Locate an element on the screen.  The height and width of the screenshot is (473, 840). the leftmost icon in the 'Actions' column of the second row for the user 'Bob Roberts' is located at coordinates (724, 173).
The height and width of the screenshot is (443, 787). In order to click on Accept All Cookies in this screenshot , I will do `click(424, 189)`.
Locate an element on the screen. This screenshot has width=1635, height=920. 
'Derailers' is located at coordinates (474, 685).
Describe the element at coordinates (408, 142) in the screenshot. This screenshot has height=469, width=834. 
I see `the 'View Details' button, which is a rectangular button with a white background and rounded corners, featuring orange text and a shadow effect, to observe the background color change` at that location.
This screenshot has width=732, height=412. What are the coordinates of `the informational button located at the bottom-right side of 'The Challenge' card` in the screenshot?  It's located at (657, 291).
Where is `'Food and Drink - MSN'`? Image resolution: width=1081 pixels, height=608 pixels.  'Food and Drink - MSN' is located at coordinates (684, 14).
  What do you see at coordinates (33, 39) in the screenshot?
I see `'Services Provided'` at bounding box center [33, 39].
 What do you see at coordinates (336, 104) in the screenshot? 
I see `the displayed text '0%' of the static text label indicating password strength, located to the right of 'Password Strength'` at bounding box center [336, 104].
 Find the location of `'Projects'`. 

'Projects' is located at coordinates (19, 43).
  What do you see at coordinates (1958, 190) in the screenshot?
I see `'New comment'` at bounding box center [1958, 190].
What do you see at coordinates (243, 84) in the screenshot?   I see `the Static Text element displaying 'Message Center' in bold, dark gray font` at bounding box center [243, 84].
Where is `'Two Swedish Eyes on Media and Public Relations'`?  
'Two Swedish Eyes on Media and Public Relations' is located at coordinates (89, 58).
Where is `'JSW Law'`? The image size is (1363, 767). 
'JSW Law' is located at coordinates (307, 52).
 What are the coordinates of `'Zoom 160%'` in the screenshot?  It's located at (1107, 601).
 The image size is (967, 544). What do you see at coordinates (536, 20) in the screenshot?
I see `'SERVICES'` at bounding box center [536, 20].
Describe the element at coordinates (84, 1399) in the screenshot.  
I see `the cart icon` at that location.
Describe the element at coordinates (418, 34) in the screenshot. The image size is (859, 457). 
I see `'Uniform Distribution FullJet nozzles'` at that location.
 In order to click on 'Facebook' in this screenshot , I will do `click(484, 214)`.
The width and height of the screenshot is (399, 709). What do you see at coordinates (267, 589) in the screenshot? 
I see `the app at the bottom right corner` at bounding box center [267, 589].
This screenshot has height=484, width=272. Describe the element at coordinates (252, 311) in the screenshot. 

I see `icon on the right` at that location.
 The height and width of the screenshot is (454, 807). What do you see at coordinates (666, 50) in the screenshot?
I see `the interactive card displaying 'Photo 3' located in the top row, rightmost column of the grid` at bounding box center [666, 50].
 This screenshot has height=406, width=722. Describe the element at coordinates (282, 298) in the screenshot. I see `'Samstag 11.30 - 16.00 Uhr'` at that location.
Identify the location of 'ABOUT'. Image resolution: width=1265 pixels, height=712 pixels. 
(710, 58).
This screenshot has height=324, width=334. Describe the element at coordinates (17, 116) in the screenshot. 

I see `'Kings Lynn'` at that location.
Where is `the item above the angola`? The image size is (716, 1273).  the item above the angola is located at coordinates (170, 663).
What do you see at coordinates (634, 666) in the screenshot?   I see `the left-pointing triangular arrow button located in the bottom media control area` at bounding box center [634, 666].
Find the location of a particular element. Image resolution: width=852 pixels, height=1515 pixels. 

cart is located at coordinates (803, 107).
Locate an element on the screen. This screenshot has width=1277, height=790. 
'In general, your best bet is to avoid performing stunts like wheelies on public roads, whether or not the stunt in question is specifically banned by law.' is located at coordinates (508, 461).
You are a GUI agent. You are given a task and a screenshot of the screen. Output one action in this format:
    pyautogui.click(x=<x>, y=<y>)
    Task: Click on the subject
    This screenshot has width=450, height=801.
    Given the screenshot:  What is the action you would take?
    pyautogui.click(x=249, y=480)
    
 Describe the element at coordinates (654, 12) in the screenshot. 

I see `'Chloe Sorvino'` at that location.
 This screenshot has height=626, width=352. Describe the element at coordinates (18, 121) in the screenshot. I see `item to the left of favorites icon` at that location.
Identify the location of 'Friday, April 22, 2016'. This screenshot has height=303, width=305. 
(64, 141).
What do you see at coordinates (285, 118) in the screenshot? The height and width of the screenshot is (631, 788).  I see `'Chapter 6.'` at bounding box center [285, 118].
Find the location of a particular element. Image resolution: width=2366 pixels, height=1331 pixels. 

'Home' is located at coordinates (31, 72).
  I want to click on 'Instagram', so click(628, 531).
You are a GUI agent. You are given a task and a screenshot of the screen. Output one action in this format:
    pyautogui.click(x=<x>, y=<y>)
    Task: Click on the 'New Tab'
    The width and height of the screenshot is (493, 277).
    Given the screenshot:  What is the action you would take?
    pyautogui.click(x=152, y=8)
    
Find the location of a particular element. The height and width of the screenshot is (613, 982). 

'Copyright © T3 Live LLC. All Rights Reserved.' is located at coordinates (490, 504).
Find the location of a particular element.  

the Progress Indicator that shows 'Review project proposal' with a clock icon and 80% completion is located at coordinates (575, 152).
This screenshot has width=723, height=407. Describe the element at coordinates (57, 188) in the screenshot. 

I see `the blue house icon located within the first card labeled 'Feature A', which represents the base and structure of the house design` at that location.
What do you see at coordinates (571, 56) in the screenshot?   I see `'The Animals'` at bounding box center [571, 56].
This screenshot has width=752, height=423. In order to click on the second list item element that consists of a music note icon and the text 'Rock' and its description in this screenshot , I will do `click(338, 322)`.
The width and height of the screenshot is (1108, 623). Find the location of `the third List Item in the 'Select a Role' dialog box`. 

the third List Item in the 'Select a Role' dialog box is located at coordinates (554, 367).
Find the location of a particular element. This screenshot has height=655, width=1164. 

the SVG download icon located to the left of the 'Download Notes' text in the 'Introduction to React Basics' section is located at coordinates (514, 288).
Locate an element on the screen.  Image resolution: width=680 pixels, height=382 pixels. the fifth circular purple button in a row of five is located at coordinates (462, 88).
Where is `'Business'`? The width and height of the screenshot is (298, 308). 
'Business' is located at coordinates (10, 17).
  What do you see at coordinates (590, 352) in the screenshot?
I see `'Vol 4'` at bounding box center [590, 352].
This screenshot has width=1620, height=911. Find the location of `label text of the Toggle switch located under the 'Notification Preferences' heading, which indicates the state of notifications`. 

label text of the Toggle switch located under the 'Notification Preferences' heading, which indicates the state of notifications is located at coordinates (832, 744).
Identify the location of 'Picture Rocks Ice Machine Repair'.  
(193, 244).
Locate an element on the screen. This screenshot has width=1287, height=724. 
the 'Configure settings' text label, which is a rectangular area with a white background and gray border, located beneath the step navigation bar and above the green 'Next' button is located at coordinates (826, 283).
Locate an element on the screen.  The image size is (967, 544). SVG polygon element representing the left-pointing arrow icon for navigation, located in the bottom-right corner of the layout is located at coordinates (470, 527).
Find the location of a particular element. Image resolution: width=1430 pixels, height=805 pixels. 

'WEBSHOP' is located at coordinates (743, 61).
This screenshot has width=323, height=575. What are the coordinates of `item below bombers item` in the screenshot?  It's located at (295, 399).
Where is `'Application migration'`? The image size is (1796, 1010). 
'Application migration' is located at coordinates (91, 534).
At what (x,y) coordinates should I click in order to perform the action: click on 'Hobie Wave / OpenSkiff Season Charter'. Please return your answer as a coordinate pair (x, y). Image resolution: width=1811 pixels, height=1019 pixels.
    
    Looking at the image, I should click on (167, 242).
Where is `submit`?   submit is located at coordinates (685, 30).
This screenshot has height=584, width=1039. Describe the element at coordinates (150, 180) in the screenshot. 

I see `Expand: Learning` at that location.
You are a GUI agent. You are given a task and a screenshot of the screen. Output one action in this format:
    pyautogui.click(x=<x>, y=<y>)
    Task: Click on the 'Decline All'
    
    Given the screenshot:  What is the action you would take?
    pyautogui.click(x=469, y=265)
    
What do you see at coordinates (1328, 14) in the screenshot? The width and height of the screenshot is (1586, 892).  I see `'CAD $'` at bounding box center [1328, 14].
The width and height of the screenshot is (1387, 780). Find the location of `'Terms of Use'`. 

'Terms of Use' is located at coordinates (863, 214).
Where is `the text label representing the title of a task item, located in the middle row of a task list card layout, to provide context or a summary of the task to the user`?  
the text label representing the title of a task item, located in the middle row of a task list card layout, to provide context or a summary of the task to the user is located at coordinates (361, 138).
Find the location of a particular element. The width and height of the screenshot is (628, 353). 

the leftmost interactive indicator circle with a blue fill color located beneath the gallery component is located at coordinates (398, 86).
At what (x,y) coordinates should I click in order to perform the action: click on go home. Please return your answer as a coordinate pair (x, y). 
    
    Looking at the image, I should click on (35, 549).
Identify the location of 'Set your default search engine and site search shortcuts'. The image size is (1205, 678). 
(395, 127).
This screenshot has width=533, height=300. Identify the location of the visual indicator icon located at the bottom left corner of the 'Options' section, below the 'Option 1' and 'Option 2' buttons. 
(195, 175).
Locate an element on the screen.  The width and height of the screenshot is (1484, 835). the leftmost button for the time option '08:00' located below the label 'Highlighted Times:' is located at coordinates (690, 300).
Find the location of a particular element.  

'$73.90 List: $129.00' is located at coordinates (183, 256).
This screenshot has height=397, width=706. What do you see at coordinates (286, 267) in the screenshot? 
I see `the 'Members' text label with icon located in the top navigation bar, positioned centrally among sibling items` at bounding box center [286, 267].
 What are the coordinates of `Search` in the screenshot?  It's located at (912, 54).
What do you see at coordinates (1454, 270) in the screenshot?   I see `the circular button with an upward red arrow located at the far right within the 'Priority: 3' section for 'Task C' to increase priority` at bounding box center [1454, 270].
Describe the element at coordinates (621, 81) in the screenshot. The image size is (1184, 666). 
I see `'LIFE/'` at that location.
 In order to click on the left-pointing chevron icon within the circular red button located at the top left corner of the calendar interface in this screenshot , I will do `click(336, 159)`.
══════════
» **Aim of the task**: Reproduce the listing from the line with "This screenshot has height=484, width=272." through the line with "pyautogui.click(x=249, y=480)", substituting "Screen resolution" for "Image resolution" and leaving all else unchanged.

» **Task response**:
This screenshot has height=484, width=272. Describe the element at coordinates (252, 311) in the screenshot. 

I see `icon on the right` at that location.
 The height and width of the screenshot is (454, 807). What do you see at coordinates (666, 50) in the screenshot?
I see `the interactive card displaying 'Photo 3' located in the top row, rightmost column of the grid` at bounding box center [666, 50].
 This screenshot has height=406, width=722. Describe the element at coordinates (282, 298) in the screenshot. I see `'Samstag 11.30 - 16.00 Uhr'` at that location.
Identify the location of 'ABOUT'. Screen resolution: width=1265 pixels, height=712 pixels. 
(710, 58).
This screenshot has height=324, width=334. Describe the element at coordinates (17, 116) in the screenshot. 

I see `'Kings Lynn'` at that location.
Where is `the item above the angola`? The image size is (716, 1273).  the item above the angola is located at coordinates (170, 663).
What do you see at coordinates (634, 666) in the screenshot?   I see `the left-pointing triangular arrow button located in the bottom media control area` at bounding box center [634, 666].
Find the location of a particular element. Screen resolution: width=852 pixels, height=1515 pixels. 

cart is located at coordinates (803, 107).
Locate an element on the screen. This screenshot has width=1277, height=790. 
'In general, your best bet is to avoid performing stunts like wheelies on public roads, whether or not the stunt in question is specifically banned by law.' is located at coordinates (508, 461).
You are a GUI agent. You are given a task and a screenshot of the screen. Output one action in this format:
    pyautogui.click(x=<x>, y=<y>)
    Task: Click on the subject
    This screenshot has width=450, height=801.
    Given the screenshot:  What is the action you would take?
    pyautogui.click(x=249, y=480)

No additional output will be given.